Cell migration requires both ion translocation and cytoskeletal anchoring by the Na-H exchanger NHE1

Abstract

Directed cell movement is a multi-step process requiring an initial spatial polarization that is established by asymmetric stimulation of Rho GTPases, phosphoinositides (PIs), and actin polymerization. We report that the Na-H exchanger isoform 1 (NHE1), a ubiquitously expressed plasma membrane ion exchanger, is necessary for establishing polarity in migrating fibroblasts. In fibroblasts, NHE1 is predominantly localized in lamellipodia, where it functions as a plasma membrane anchor for actin filaments by its direct binding of ezrin/radixin/moesin (ERM) proteins. Migration in a wounding assay was impaired in fibroblasts expressing NHE1 with mutations that independently disrupt ERM binding and cytoskeletal anchoring or ion transport.
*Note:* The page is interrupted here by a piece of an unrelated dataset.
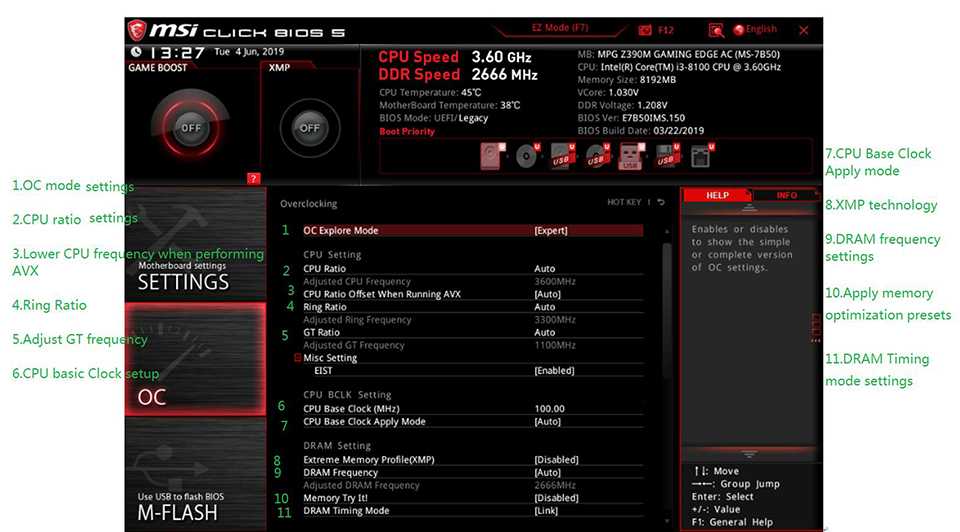This screenshot has height=532, width=960.
Task: Open OC Explore Mode Expert dropdown
Action: click(551, 230)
Disrupting either function of NHE1 impaired polarity, as indicated by loss of directionality, mislocalization of the Golgi apparatus away from the orientation of the wound edge, and inhibition of PI signaling. Both functions of NHE1 were also required for remodeling of focal adhesions. Most notably, lack of ion transport inhibited de-adhesion, resulting in trailing edges that failed to retract. These findings indicate that by regulating asymmetric signals that establish polarity and by coordinating focal adhesion remodeling at the cell front and rear, cytoskeletal anchoring by NHE1 and its localized activity in lamellipodia act cooperatively to integrate cues for directed migration.